The Today Show – Mapping Your Ancestors

I am so pleased that we had the opportunity to discuss some of the resources for tracking our families military service. The web now allows us to point and click, type and search our way through thousands of records. A lot of people are becoming interested in their ancestry, especially the roles their loved ones have played in conflicts around the world.

With ANZAC Day just around the corner, we thought it an opportune moment to give viewers, and readers of my blog, a head’s up on war memorial websites that have inf about their grandparents and great-grandparents.

First up is the Mapping Our Anzacs site that comes via the national archive. This award-winning portal can be found at www.mappingouranzacs.naa.gov.au. And it is a mine of information. It has more than 375,000 records of diggers who fought in WWI. You can locate a serviceman and add information and photographs. Already up on the site (in most cases) is the actual sign up form in the person’s handwriting. You can even use the Cooliris program, which enables a dynamic 3D viewing experience.

Already more than 40,000 people have visited the site since it went live in November 2008, while people from 109 countries have been browsing online.
There is a map that shows where enlisted people were born, and how many people came from that particular town – including those who were born overseas.

For families of WWII veterans there is the nominal roll, www.ww2roll.gov.au,which while not as comprehensive as Mapping Our Anzacs, does hold a wealth of information.As well as basic references other items of interest can be found including reasons for a deferment, and whether the person was a casualty of the war.

You can also put in a request that allows you to garner more information on a relative who served.

In a similar vein is the Korean War Roll, www.koreanroll.gov.au, which not only has information on those who served in Korea during the actual war itself (1950-53), but on those that stayed on after up until 1956.
Unlike some of these rolls, it does not include Aussie servicemen who served in other countries’ armed forces. It is user friendly in that it gives you several ways to search for a relative by a partial surname, or you can specify if they were a POW.

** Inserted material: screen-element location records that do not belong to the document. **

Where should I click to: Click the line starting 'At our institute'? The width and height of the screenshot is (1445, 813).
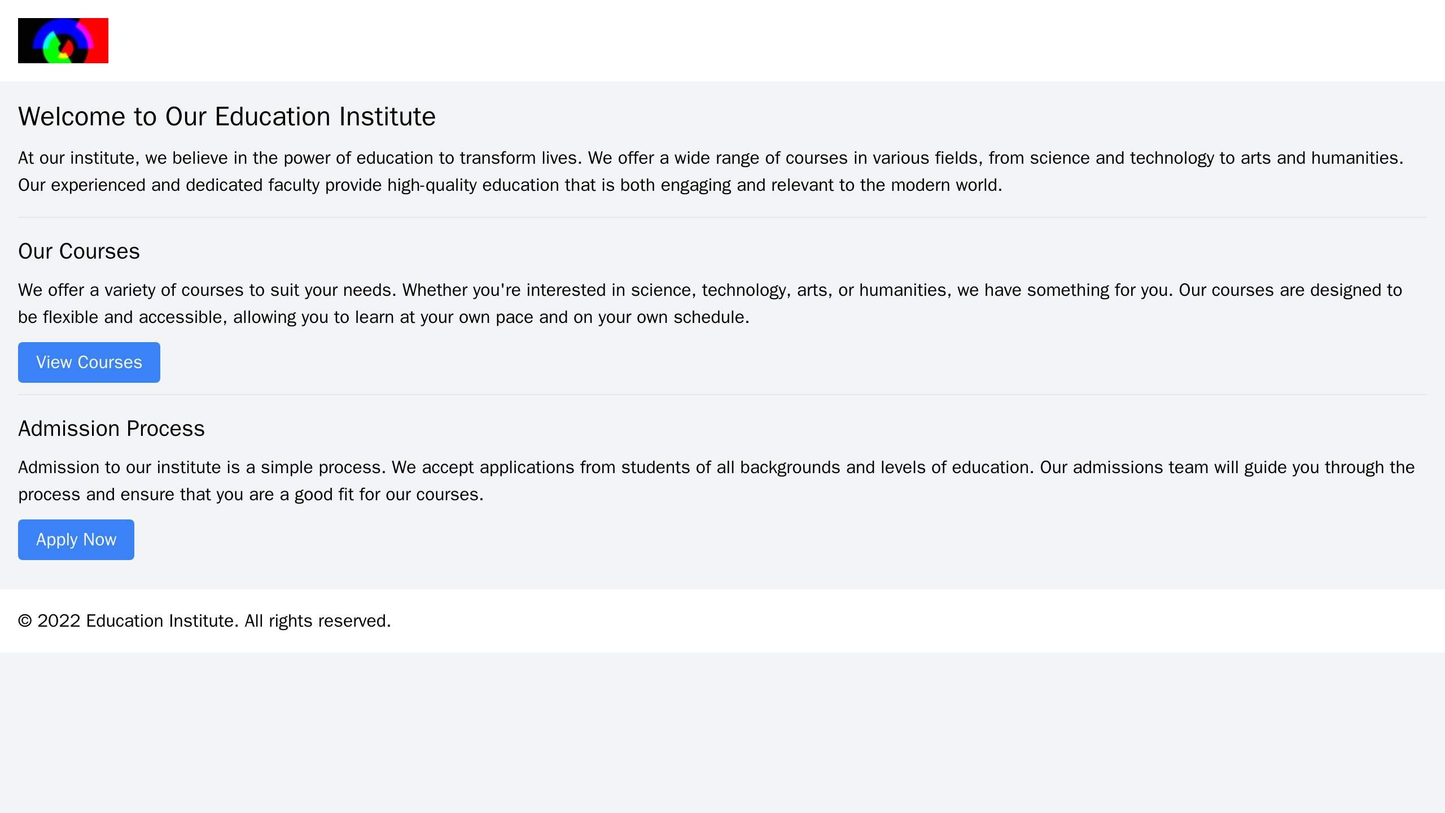[710, 158]
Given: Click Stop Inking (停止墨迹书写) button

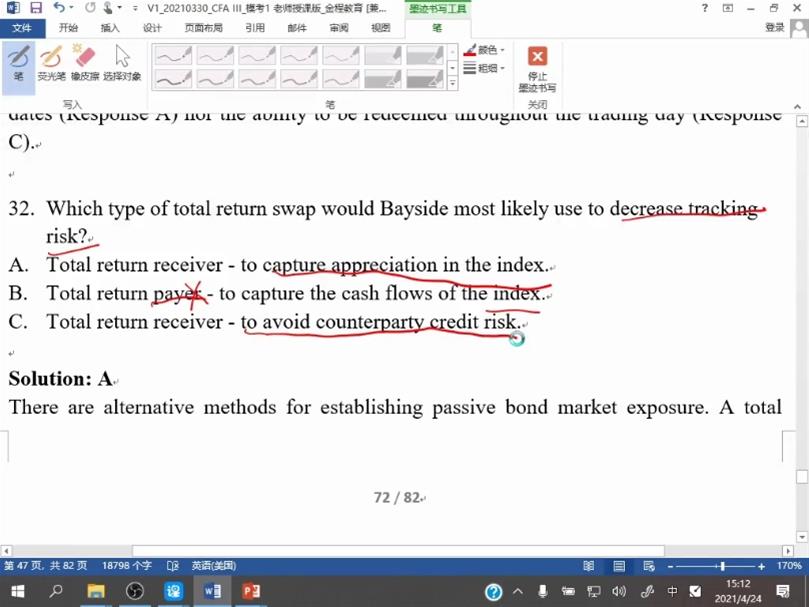Looking at the screenshot, I should pos(537,67).
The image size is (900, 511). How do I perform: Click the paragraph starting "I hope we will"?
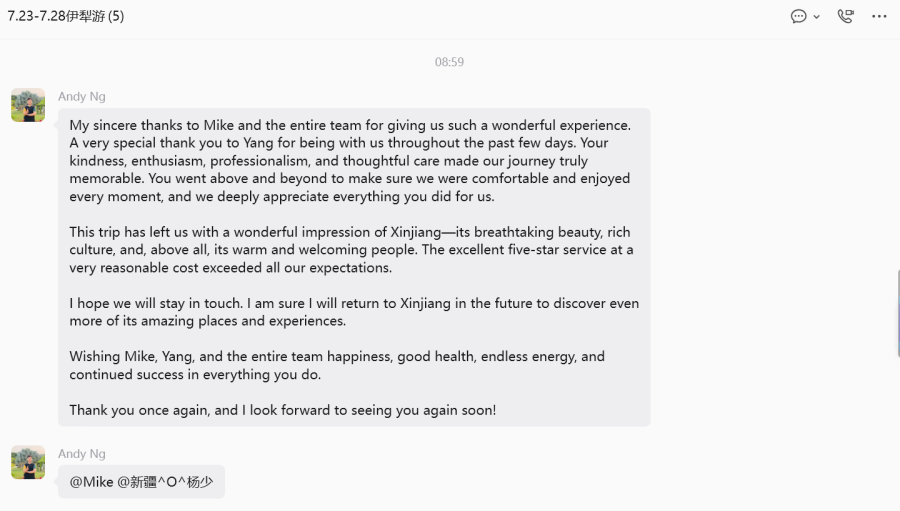coord(354,312)
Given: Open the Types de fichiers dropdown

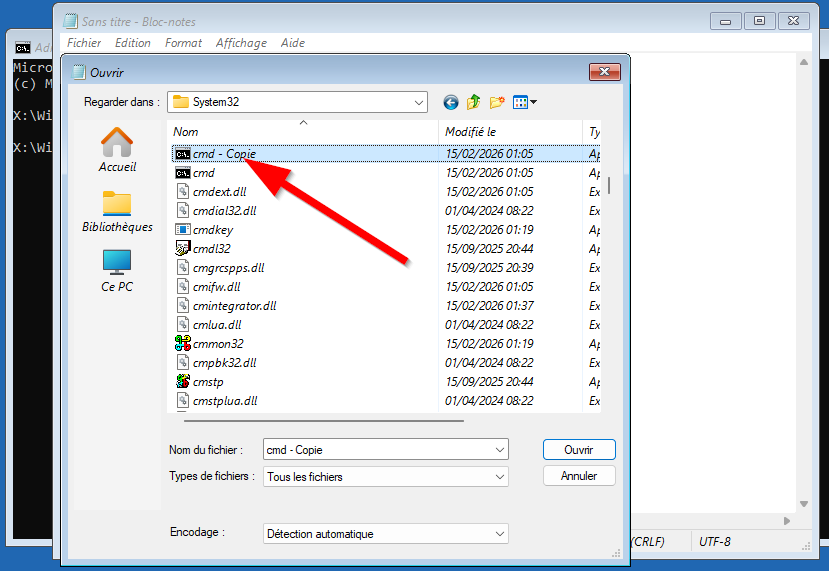Looking at the screenshot, I should point(499,477).
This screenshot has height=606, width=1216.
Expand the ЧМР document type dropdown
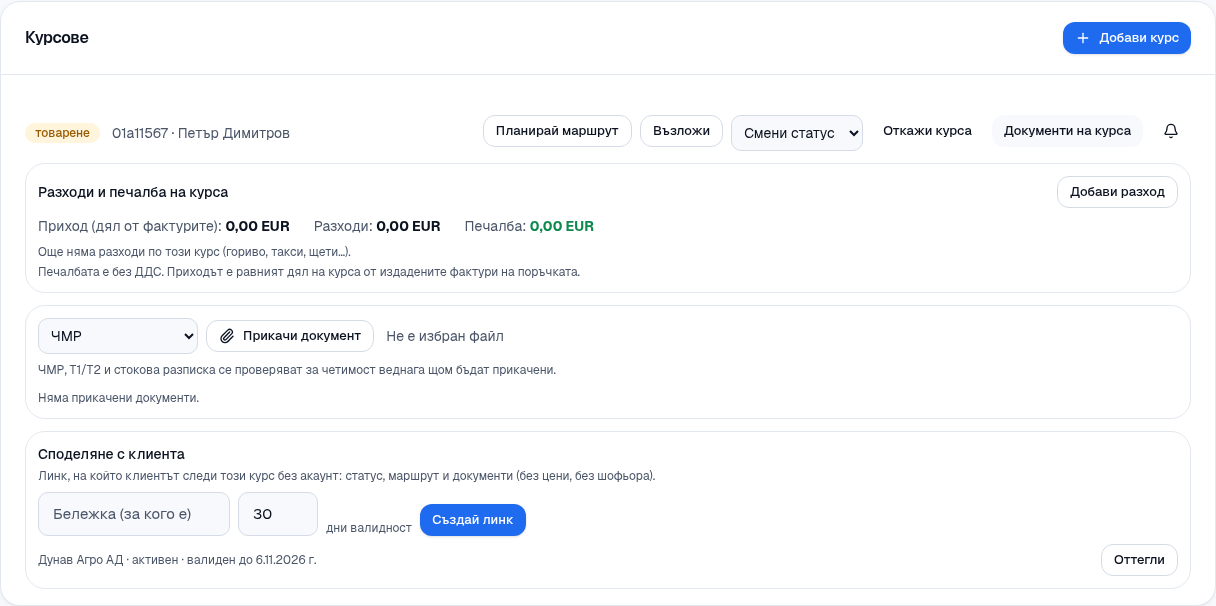coord(118,336)
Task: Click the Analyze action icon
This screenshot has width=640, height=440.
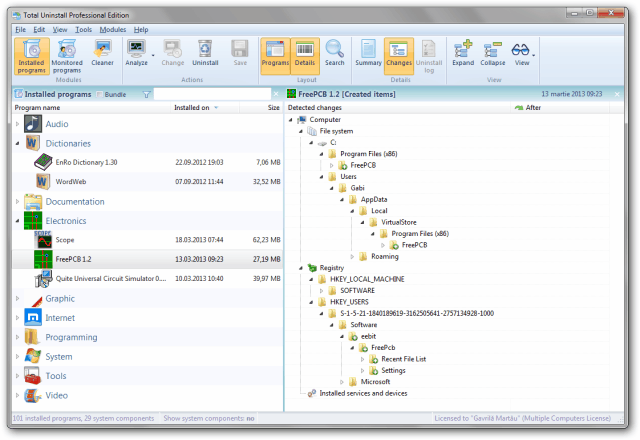Action: (x=137, y=53)
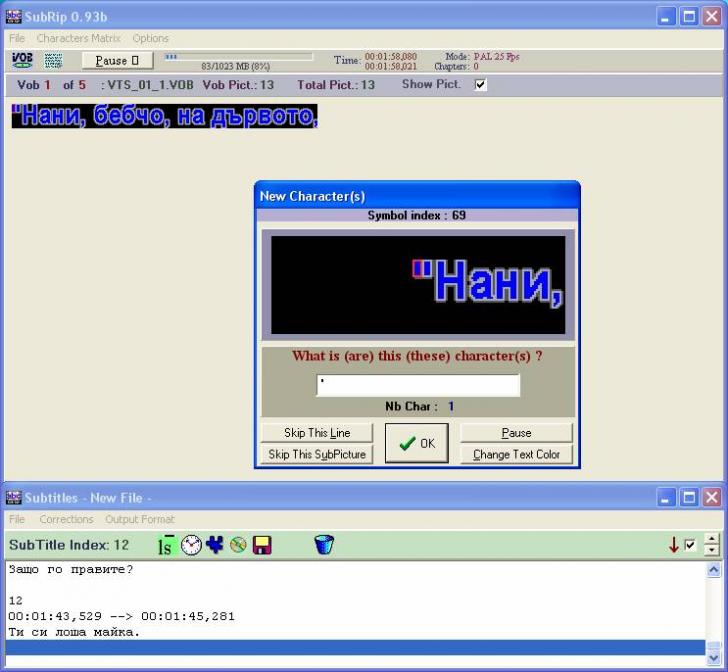Viewport: 728px width, 672px height.
Task: Open the Characters Matrix menu
Action: (x=78, y=38)
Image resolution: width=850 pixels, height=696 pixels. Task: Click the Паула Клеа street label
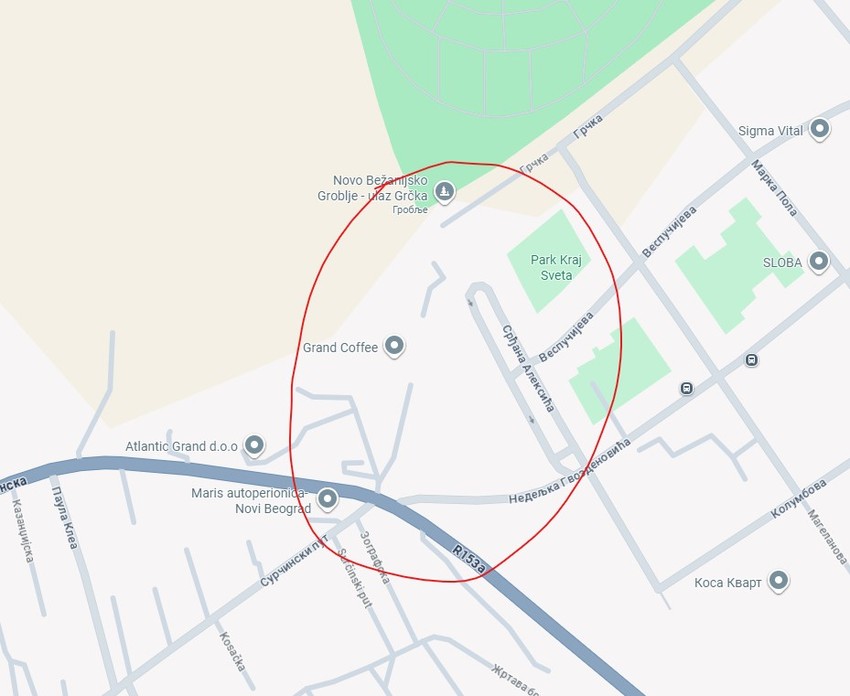[x=65, y=517]
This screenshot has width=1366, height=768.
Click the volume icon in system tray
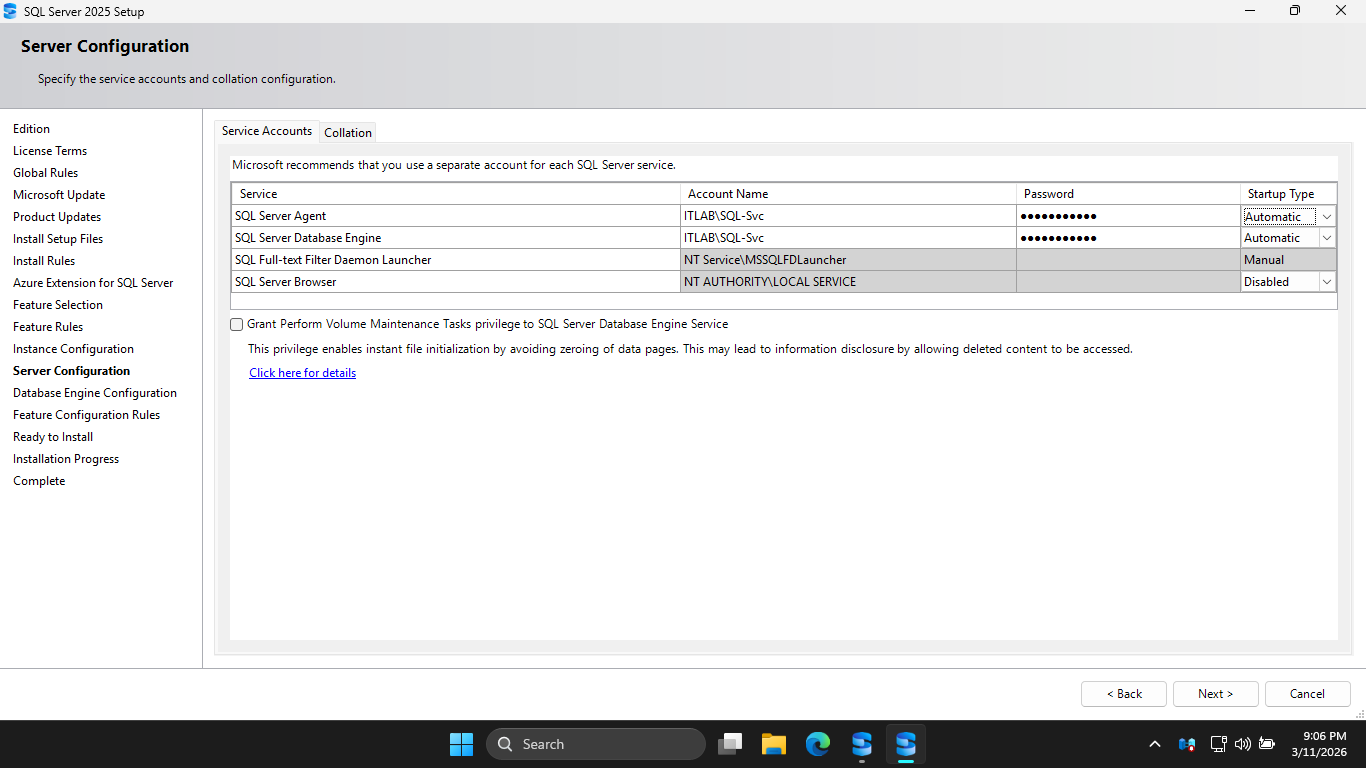point(1243,744)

Finally, up until the end of this month, www.ancestry.com.au is having an ANZAC promo where you can look up information about your relatives for free.
More than 16 million names are available from nine military collections from Australia, Great Britain, the US and Canada.

Reference material includes the newly released British Commonwealth War Graves Registers (1914-1918). Other collections include the ANZAC Memorial, a book comprising a roll of honour of almost 20,000 Australians and New Zealanders who died in WWI.